Having made the transition from industrial bench chemist to chemistry software developer has given me many ideas on this topic. If you've even remotely considered dabbling in software as a chemist, what follows may be helpful, but as always YMMV.

Forget Languages, Find a Good Problem Instead

Identifying good problems - problems that when solved will yield profitable outcomes - is one of the most difficult and valuable things we do in our careers as scientists. This is equally true in software.

Finding a good problem matters far more than finding a programming language to learn. I'd even go so far as to say don't even bother learning a programming language until you've identified a good problem to solve.
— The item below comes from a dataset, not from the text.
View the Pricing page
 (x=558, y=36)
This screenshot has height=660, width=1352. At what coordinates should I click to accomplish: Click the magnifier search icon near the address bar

For one thing, having a good problem in mind will narrow down language choices. Some programming languages are demonstrably better at solving certain problems than others. For example, if you want your software to run inside any Web browser without plugins, your only choice is JavaScript. Likewise, if you want to distribute your software on the Apple App Store, some Objective-C is mandatory. To write small pieces of software that automate Excel, you'll need to learn Visual Basic.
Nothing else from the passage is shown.